Taku Komura joined Hong Kong University in 2020. Before joining HKU, he worked at the University of Edinburgh (2006-2020), City University of Hong Kong (2002-2006) and RIKEN (2000-2002). He received his BSc, MSc and PhD in Information Science from University of Tokyo. His research has focused on data-driven character animation, physically-based character animation, crowd simulation, 3D modelling, cloth animation, anatomy-based modelling and robotics. Recently, his main research interests have been on physically-based animation and the application of machine learning techniques for animation synthesis. He received the Royal Society Industry Fellowship (2014) and the Google AR/VR Research Award (2017). In 2024, he was ranked 15th in the AI 2000 Most Influential Scholars list in Computer Graphics.https://www.cs.hku.hk/~taku
Physics-based Control for Human-Scene Interaction
In this talk, I will present our recent contributions to physics-based character control, which has a wide range of applications from computer games to humanoid robot control. Recent advances in deep reinforcement learning have significantly improved character controllability and expanded the range of possible movements by humanoids. Still, some challenges remain in topics such as human-scene interactions and high-level control.
In terms of human-scene interactions, current methods mainly focus on developing separate controllers, each specialized for a specific interaction task. This significantly hinders the ability to tackle a wide variety of challenging HSI tasks that require the integration of multiple skills, e.g., sitting down while carrying an object. To address this issue, we propose TokenHSI, a single, unified transformer-based policy that can facilitate multi-skill unification and flexible adaptation. The key insight is to model the humanoid proprioception as a separate shared token and combine it with distinct task tokens via a masking mechanism. Such a unified policy enables effective knowledge sharing across skills, thereby facilitating multi-task training. Moreover, our policy architecture supports variable-length inputs, allowing for the flexible adaptation of learned skills to new scenarios.

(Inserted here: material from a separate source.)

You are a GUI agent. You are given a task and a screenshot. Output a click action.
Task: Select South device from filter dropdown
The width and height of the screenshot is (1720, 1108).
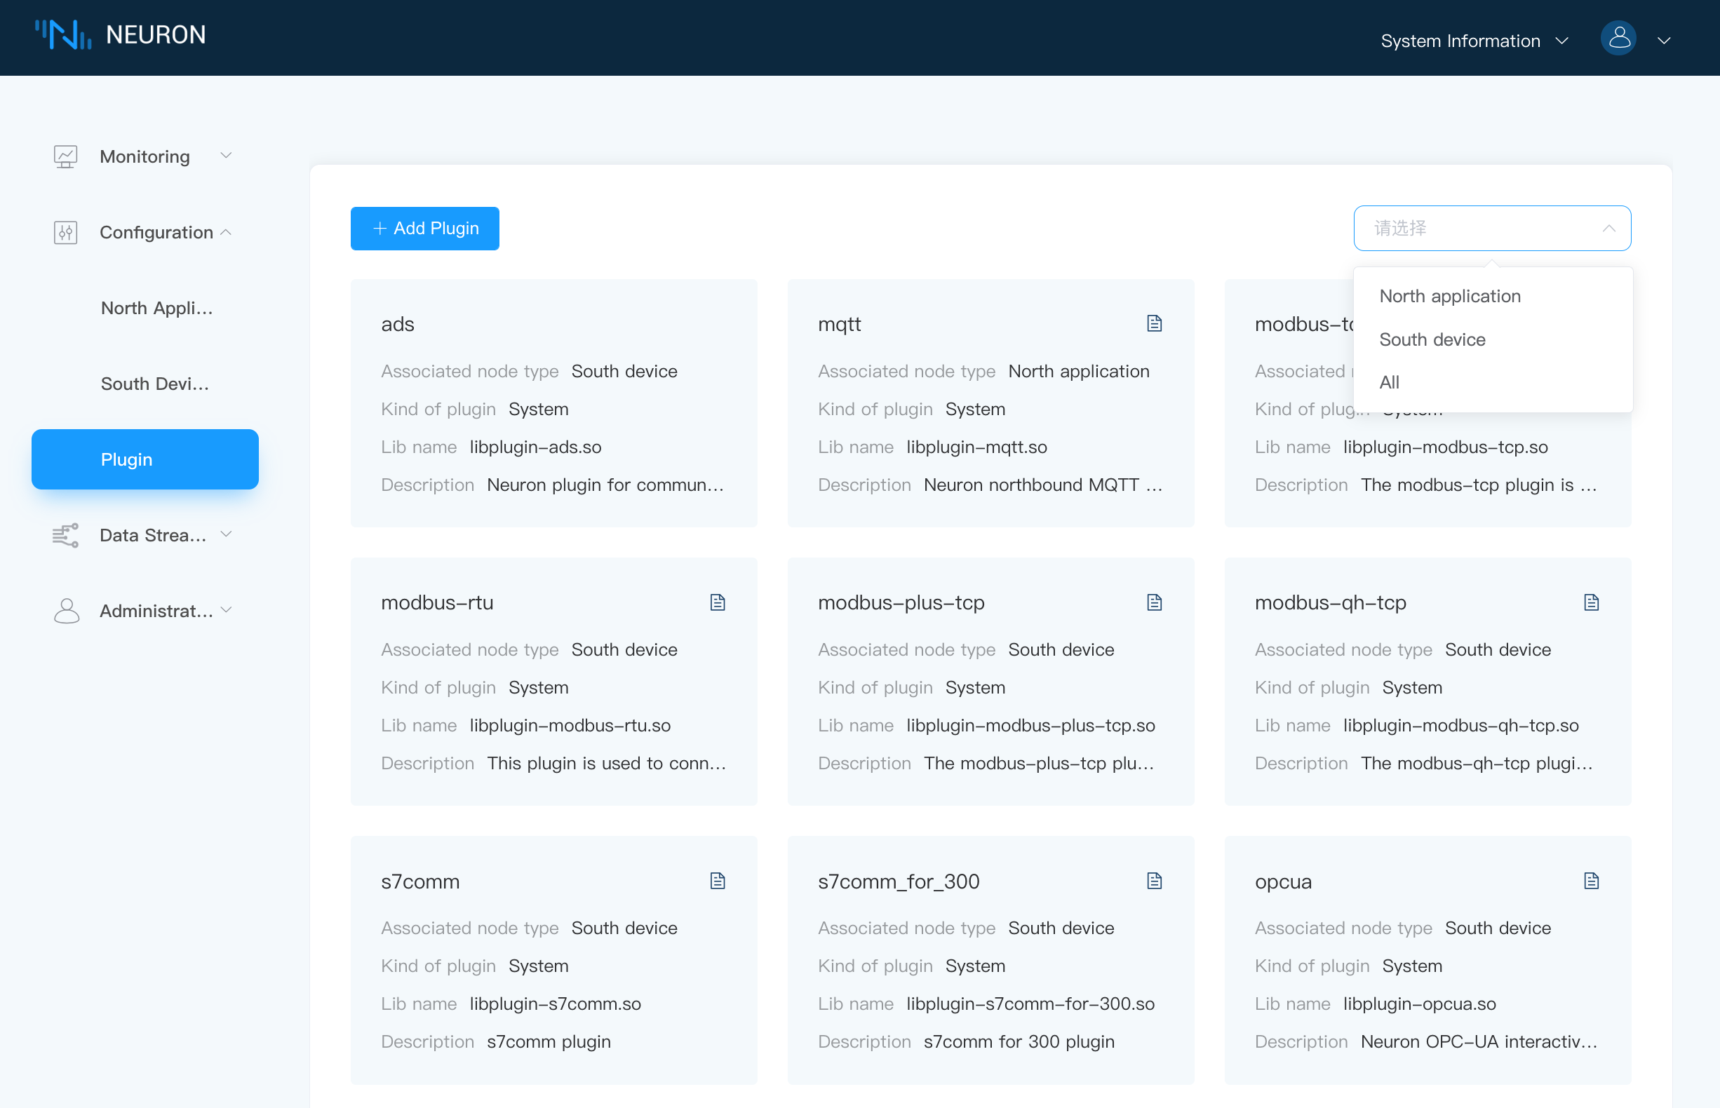click(1431, 339)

In terms of high-level control, we introduce SIMS, which seamlessly bridges high-level script-driven intent with a low-level control policy, enabling more expressive and diverse human-scene interactions. Specifically, we employ Large Language Models with Retrieval-Augmented Generation (RAG) to generate coherent and diverse long-form scripts, providing a rich foundation for motion planning. A versatile multi-condition physics-based control policy is also developed, which leverages text embeddings from the generated scripts to encode stylistic cues, simultaneously perceiving environmental geometries and accomplishing task goals.
Finally, I will discuss other ongoing research for deploying humanoid robots to domestic environments.